With the miniaturization of the devices, chip marking has shrunk, not only in size, but also in content.
And while the part number got compressed to as little as two letters (or in some cases disappeared completely?), the datecode/lot number looks to be there to stay.
But how this information can be useful to the manufacturers? Let's imagine that a defective lot gets to the market, and the buyer reports to the manufacturer the lot number/datecode of that chip. What happens next? Is the manufacturer going to retire from market all the pieces from that lot? Is it just for an internal investigation?
Date codes (and sometimes batch codes which are usually on the packaging) are important for traceability both for the device manufacturer and the customer.
In safety critical applications (such as flight controls) the date and (if available) batch code of every possible component is recorded against the serial number of the PCB they are fitted on and which final assembly contains that PCB.
If a set of similar failures occur sooner than expected (yes, we expect the boxes to fail at some point) then batch issues become a prime suspect; we don't really care just how the date code or batch code has been stated provided full traceability can be established.
The high reliability industries typically buy components from relatively few suppliers (distributors in particular) for this very reason; I have seen batch failure issues a couple of years post manufacture (but where the expected MTBF was expected to be 5 years or more) and when that can be proved, the supplier is always informed. It is then up to them to see if a part of that overall batch was sold to another customer and inform them of a (now) known reliability issue.
They will also inform the device manufacturer who may (or may not depending on the manufacturer) investigate the cause of the failure. It is in the interest of the manufacturer to do this both for their own quality assurance purposes and the confidence of the equipment manufacturers in their parts.

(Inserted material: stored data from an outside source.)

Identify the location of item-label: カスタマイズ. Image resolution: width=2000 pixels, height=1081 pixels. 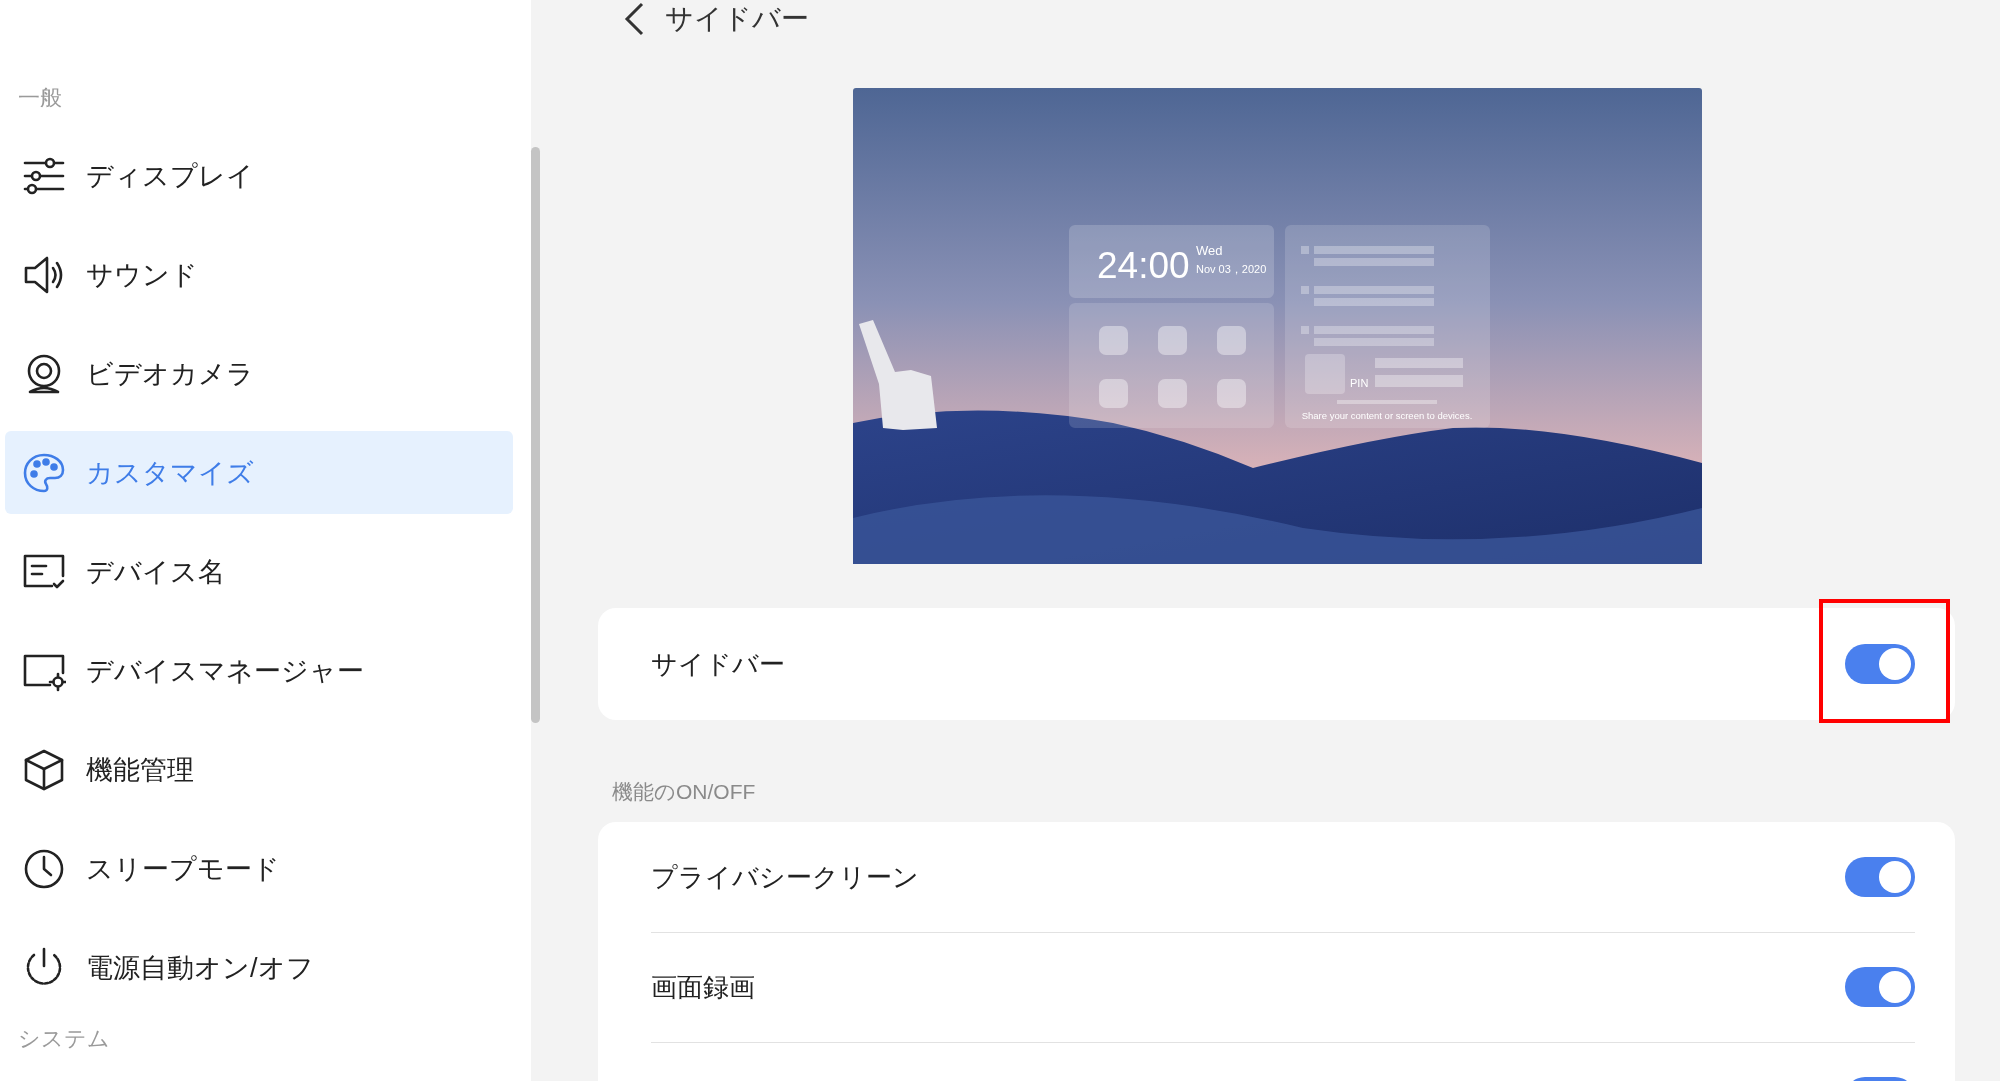
(170, 473). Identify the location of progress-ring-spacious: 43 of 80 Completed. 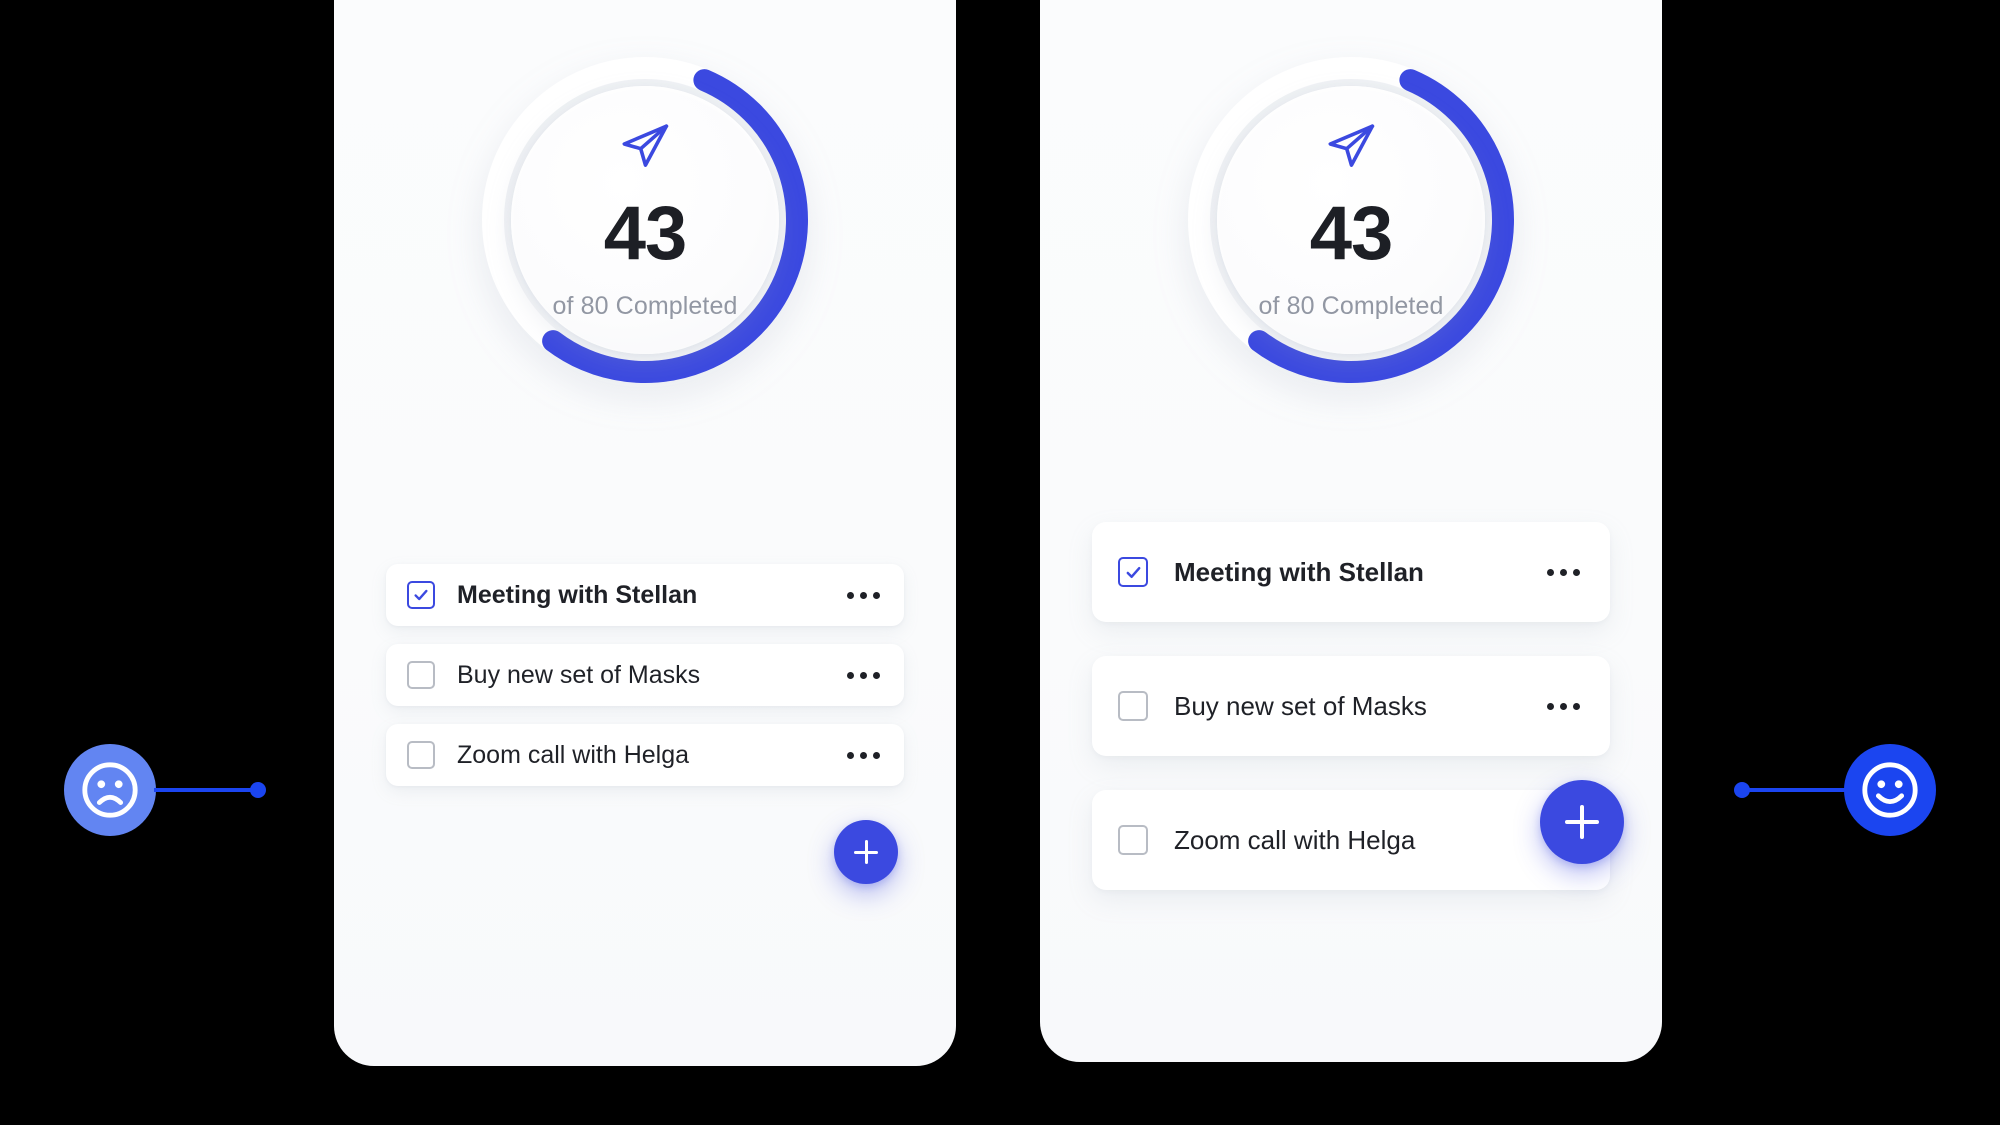
(1351, 220).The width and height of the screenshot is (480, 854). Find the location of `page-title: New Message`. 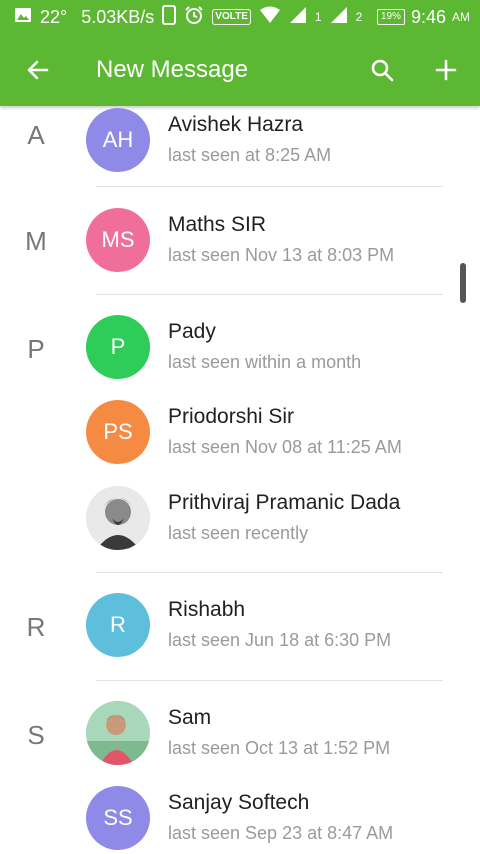

page-title: New Message is located at coordinates (172, 70).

As many manufacturers have numerous fabrication plants scattered across the globe, knowing the date and batch codes (which often has a code for the plant where the device was manufactured), it also helps them understand which plants may need a bit of attention.
So a primary underlying purpose is traceability.
The reason that relatively few distributors are used is that traceability costs money and requires systems to be set up to perform the necessary tasks (such as storing the data and holding that data for extended periods of time); to cover those extra costs to the distributor, the parts have a (small) premium on the price. The manufacturers typically bring this back down by doing large amounts of business with distributors that can meet the traceability requirements (of which there are not really that many).
Note that for companies where such traceability is required, the cost of managing the supply chain is quite high; the more suppliers they have, the more it costs so agreements are usually put in place with a few key suppliers; if they cannot source parts, then a certified broker needs to be used.
As noted by The Photon (in the comments) date codes can be a very useful troubleshooting aid, particularly for 'picky circuits'.